Setelah game tersebut, dia dan teman-temannya mantap mendirikan Agate International, bersama perusahaan tersebut, mereka mengembangkan game pertama bernama "English Defender".

Tapi, yang paling berkesan bagi Shieny bukan hanya game yang pertama kali diciptakan, melainkan game bernama "Up In Flames", yang mereka luncurkan bersama Chilingo, penerbit game "Angry Birds".

Shieny saat itu menjadi satu-satunya perempuan dalam tim pengembangan "Up In Flames" yang berjumlah lima orang.


Perempuan dalam industri game
Shieny tidak menampik ada gagasna yang begitu populer di masyarakat bahwa game adalah untuk laki-laki. Pandangan itu juga berlaku di dunia pengembangan game, bahwa game untuk laki-laki maka yang membuatnya juga laki-laki.

Padahal, anggapan tersebut tidak sepenuhnya benar, meski pun memang komposisi laki-laki yang terlibat pengembangan game masih lebih banyak dibandingkan perempuan, setidaknya di perusahaan yang ia dirikan.

Shieny beruntung, ketika dia memutuskan untuk menggeluti pengembangan game, orang-orang di sekitarnya tidak pernah memandangnya sebelah mata.
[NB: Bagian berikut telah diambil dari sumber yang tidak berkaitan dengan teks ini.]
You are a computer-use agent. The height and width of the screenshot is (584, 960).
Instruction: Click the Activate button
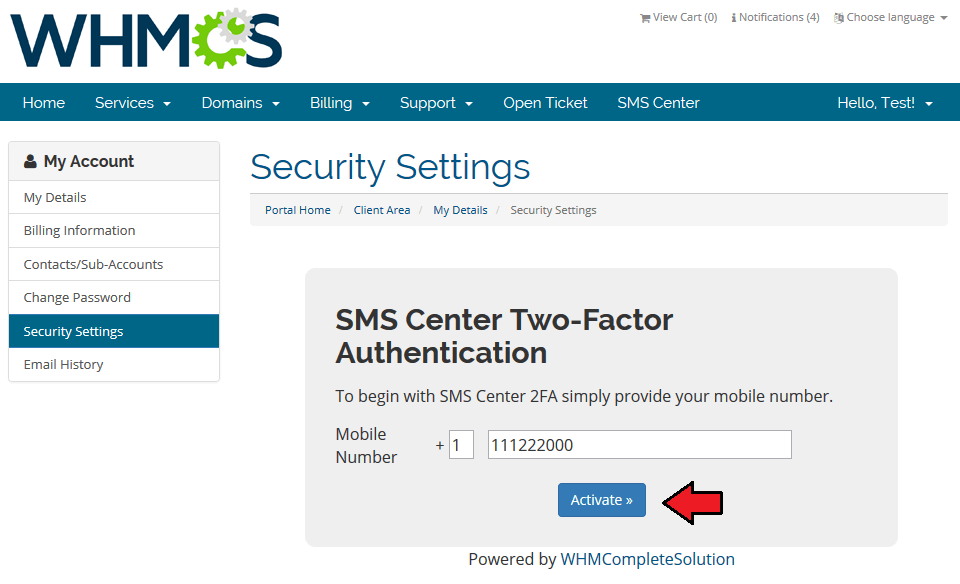point(601,499)
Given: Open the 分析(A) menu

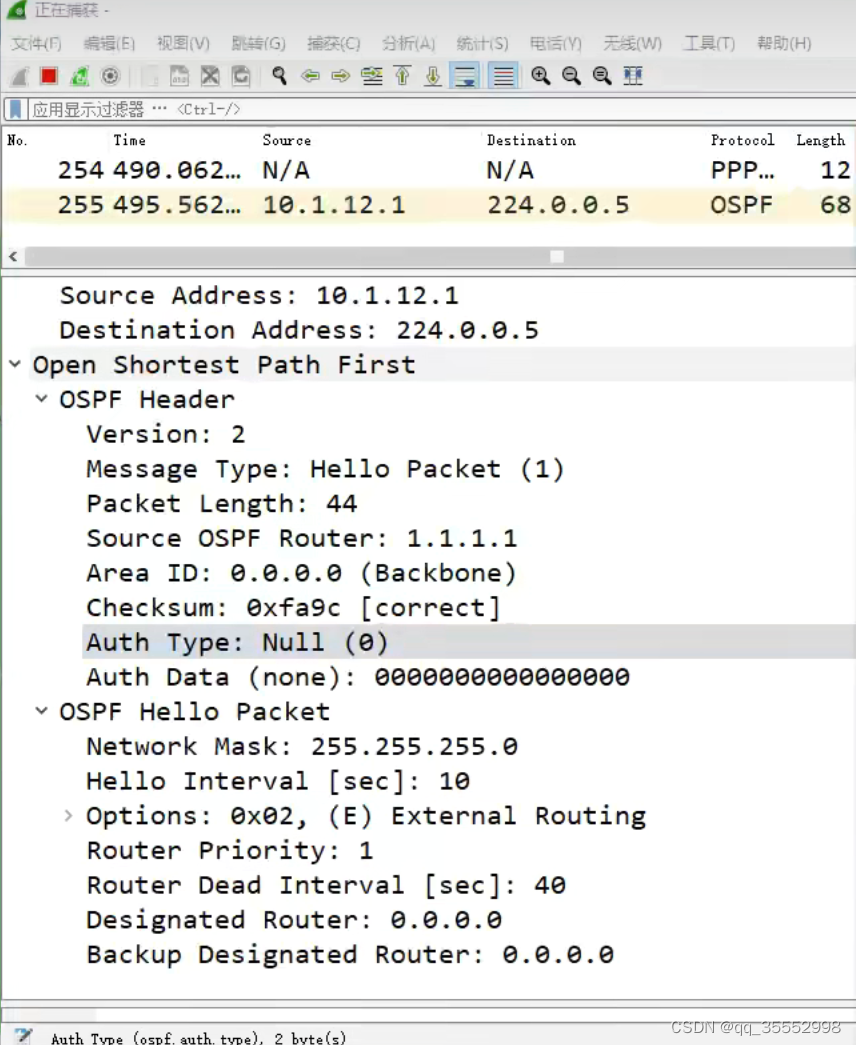Looking at the screenshot, I should point(408,43).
Dia malah mendapatkan masukan-masukan yang positif, mengingat industri game di Indonesia pun belum terlalu jamak.

Dia pun ingin mengubah pandangan-pandangan bahwa bermain game tidak produktif, hanya membuang-buang waktu.

"Justru, kita bisa bikin aktivitas bermain game makin berfaedah. Bagaimana cara supaya industri game bukan hanya seru-seruan, tapi, bisa memberi faedah untuk orang lain," kata Shieny, yang kini menjabat sebagai Chief Operating Officer di Agate.
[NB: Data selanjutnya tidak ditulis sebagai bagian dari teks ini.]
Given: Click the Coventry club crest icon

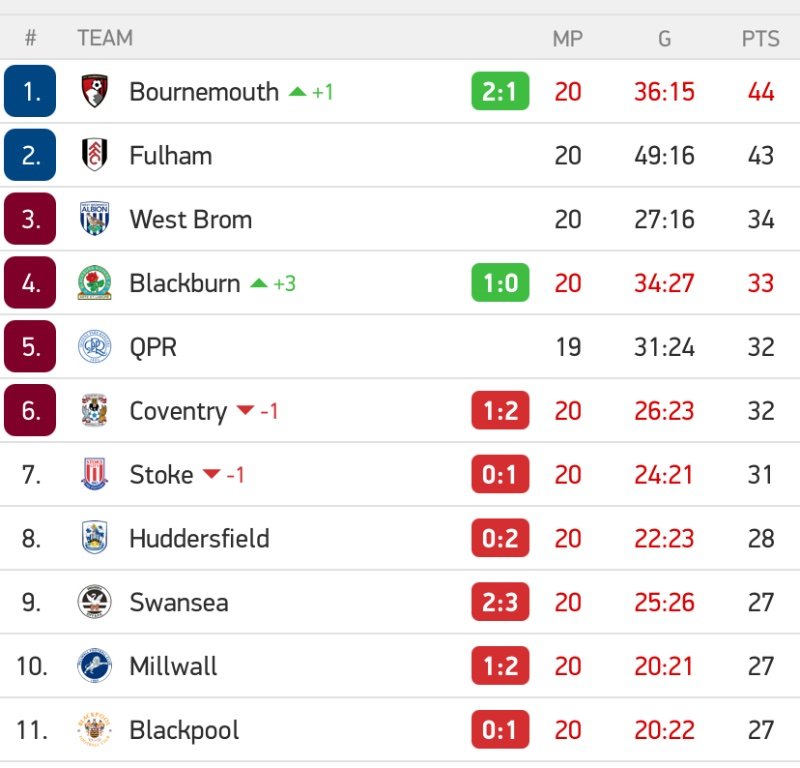Looking at the screenshot, I should pyautogui.click(x=94, y=411).
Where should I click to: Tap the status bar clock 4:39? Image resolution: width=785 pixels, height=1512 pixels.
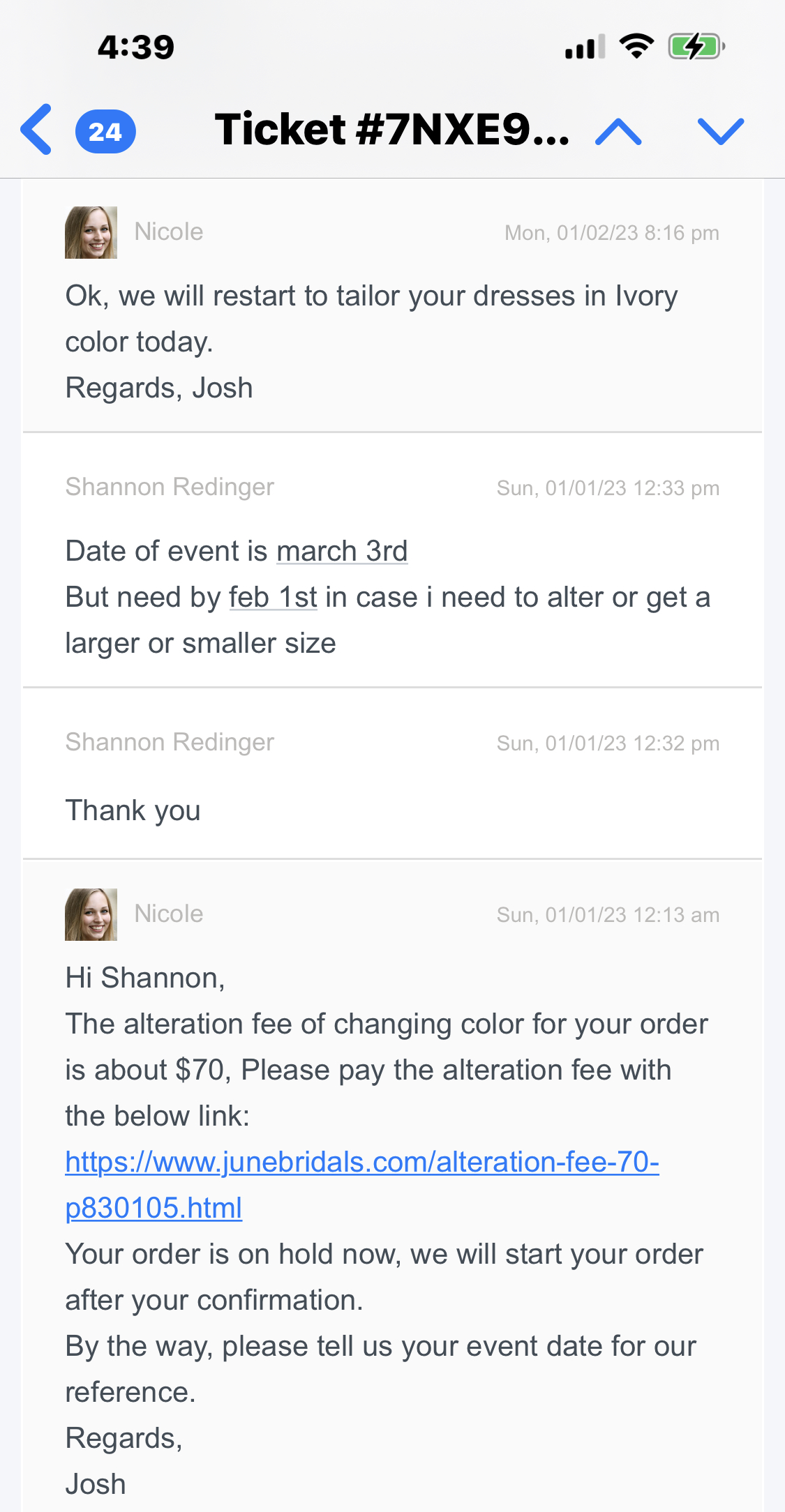136,47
Sementara, jika dilihat rilisan game secara umum, game yang tersedia untuk laki-laki dan perempuan cukup berimbang.

"Jenis game sekarang beragam dan perempuan pun banyak yang bermain game," kata dia.

Kesempatan untuk para perempuan bergabung dalam dunia pengembangan game menurut Shieny sangat besar karena industri pun butuh mengembangkan game-game yang menargetkan pasar perempuan.
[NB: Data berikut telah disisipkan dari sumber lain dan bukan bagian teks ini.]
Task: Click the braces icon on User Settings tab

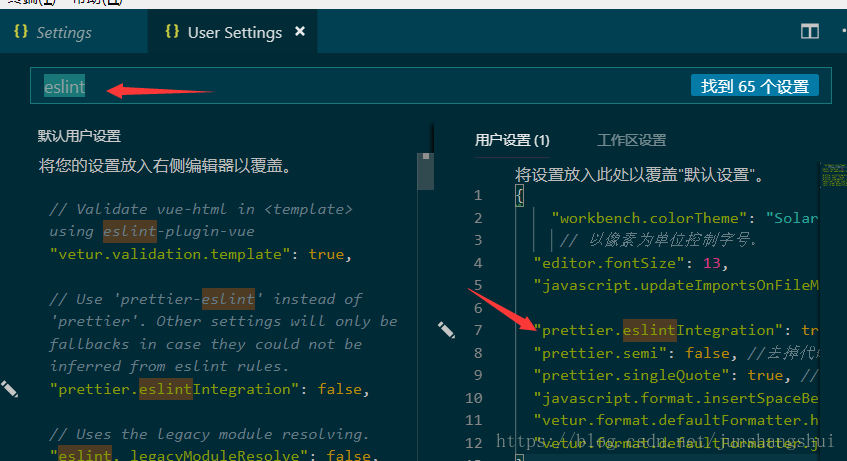Action: click(x=171, y=32)
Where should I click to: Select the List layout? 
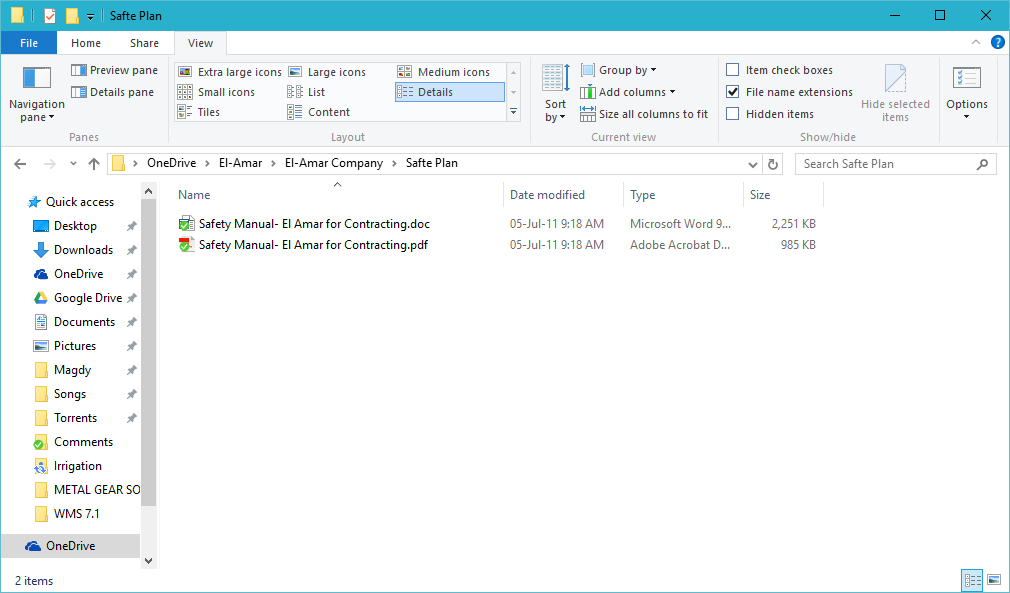[x=316, y=91]
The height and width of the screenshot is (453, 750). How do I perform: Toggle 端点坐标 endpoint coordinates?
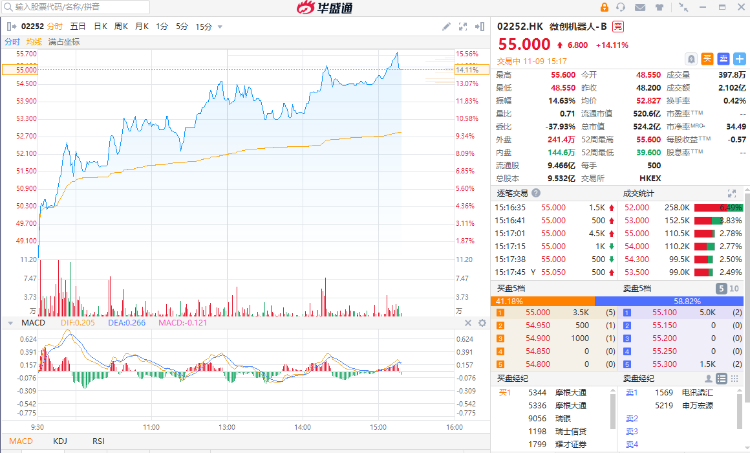(64, 42)
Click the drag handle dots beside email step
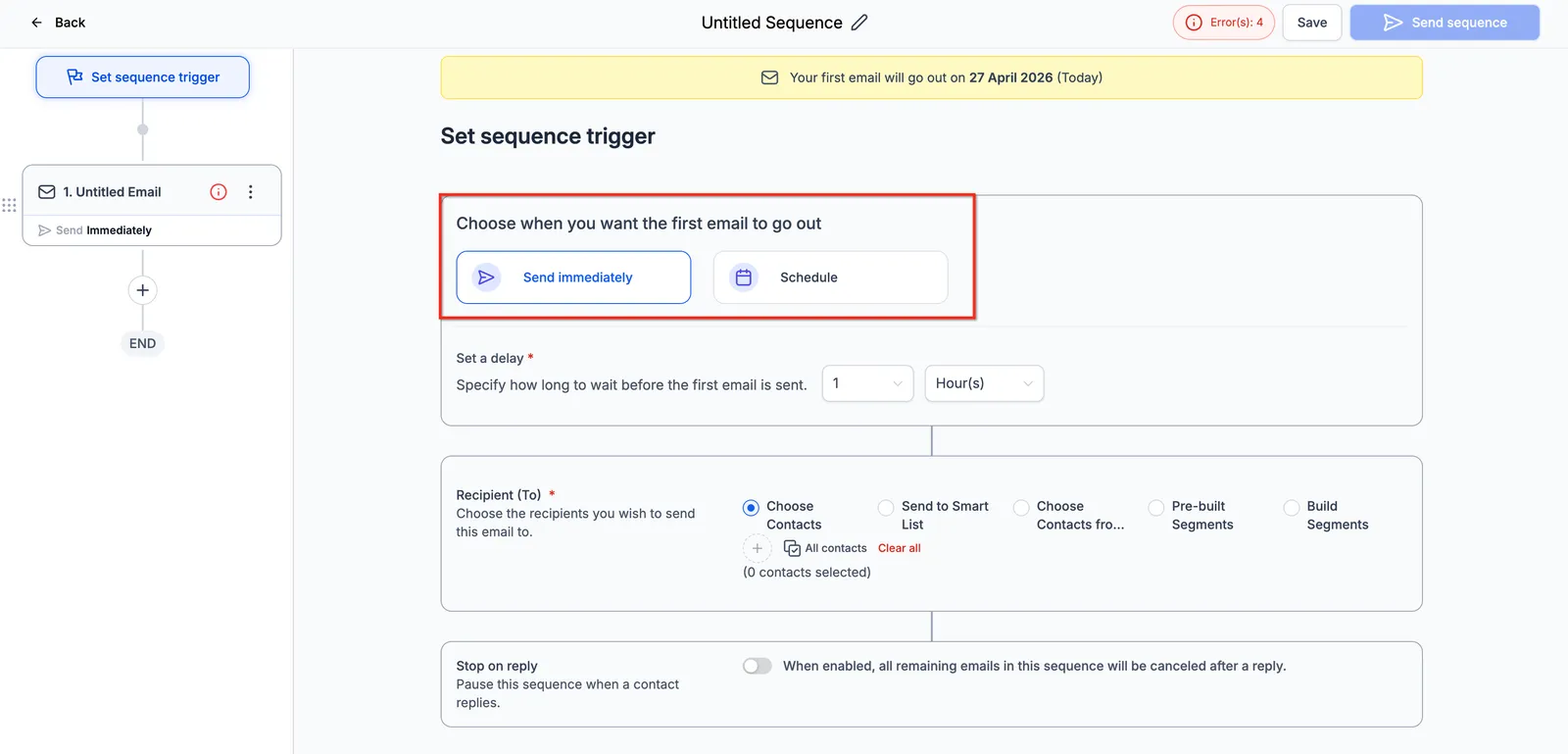This screenshot has width=1568, height=754. [10, 205]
"Supaya aspirasinya juga tersampaikan. Potensinya sangat ada," kata Shieny.

Pandemi virus corona bagi dunia game
Ketika orang-orang harus berada di dalam rumah dalam masa physical distancing, menjaga jarak, untuk mengurangi penyebaran virus corona, game malah menjadi primadona untuk mengisi waktu agar tidak merasa bosan.

Perubahan kebiasaan tersebut juga dirasakan Agate International, secara umum, mereka mengalami kenaikan traffic hingga dua kali lipat selama periode work from home, bekerja dari rumah, sejak Maret lalu.

Dampak yang tidak terlalu negatif juga memicu Shieny dan Agate untuk semakin berkontribusi pada masyarakat lewat cara yang paling dekat dengan kemampuan mereka, yaitu mendapatkan hiburan saat bermain game di rumah.

Agate beberapa waktu lalu meluncurkan kampanye "fun from home", berupa insentif bagi konsumen mereka, seperti "items" atau "gems" gratis agar lebih banyak orang yang bisa menikmati konten.

Meski pun sedang cukup berjaya saat ini, bagi Shieny, industri game lokal masih memiliki banyak pekerjaan rumah, terutama yang berkaitan dengan pendanaan dan sumber daya manusia.

Kedua hal tersebut dinilainya masih menjadi isu besar bagi industri game lokal.

Pendanaan untuk para pembuat game, seperti dikatakan Shieny, masih cukup kecil dibandingkan dengan industri lain, misalnya produksi film, meski pun pangsa pasar game di Indonesia cukup berpotensi untuk terus tumbuh.

Sementara dari segi talenta atau sumber daya manusia, Shieny mengakui belum banyak yang memiliki kemampuan yang bisa mengembangkan game yang kompetitif di pasar global. Berbicara pasar game, menurut Shieny bukan cuma untuk dipasarkan di Indonesia, melainkan tingkat dunia.

Pasalnya, orang Indonesia pun turut menikmati bermain game buatan asing.

Urusan pendanaan dan talenta bagi Shieny saling berkaitan, pendanaan sedikit karena sumber daya manusianya terbatas. Dan sebaliknya, karena talenta yang ada tidak banyak, maka pendanaan yang digelontorkan pun sedikit.

Masih banyak mimpi-mimpi Shieny untuk industri game di Indonesia. Suatu saat nanti, dia ingin Indonesia bisa populer karena produktif mengeluarkan game dalam skala global, seperti Nintendo yang membuat Jepang kesohor sebagai produsen game.